» **Records for processing**:
• • • • • • •

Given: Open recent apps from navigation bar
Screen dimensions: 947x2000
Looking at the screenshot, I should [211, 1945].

• • • • • • •

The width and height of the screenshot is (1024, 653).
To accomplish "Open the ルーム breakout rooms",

• • • • • • •

» **Instructions to follow**:
Find every line in the records that holds the word "Open", then state the count alone.

» **Result**:
2